Using the amide 15N CEST NMR experiment to study slow exchange between ‘visible’ protein states

Slow exchange between ‘visible’ protein states is often studied using the two-dimensional ZZ exchange class of magnetisation transfer experiments. However, the cross-peaks that arise due to magnetisation transfer between different states can lead to additional overlap in the two-dimensional ZZ exchange NMR spectrum. To overcome this overlap problem, here we have explored the utility of the ¹⁵N CEST experiment as an alternative to the ¹H^N–¹⁵N ZZ exchange experiment to study exchange between ‘visible’ protein states. In the case of two-state exchange, the ¹H^N–¹⁵N correlation map contains two correlations for each exchanging site, one arising from each state. Thus, two ¹⁵N CEST profiles can be recorded for each of these sites using a single ¹⁵N CEST experiment.

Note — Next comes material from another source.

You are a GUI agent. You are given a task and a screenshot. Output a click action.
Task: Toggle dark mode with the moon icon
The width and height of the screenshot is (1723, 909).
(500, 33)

We find that site-specific exchange parameters can then be obtained by simultaneously analysing both these ¹⁵N CEST profiles recorded at a single ‘high’ B₁ field supplemented with experimentally derived information regarding the initial magnetisation or as in the case of the ZZ exchange experiment, the minor state population. The utility of the ¹⁵N CEST based approach to characterise exchange between visible protein states is demonstrated by studying the interconversion of the ∼18 kDa T34A mutant of T4 lysozyme between its native state and a minor state populated to ∼21 % (exchange rate ∼5 s⁻¹) at 40 °C.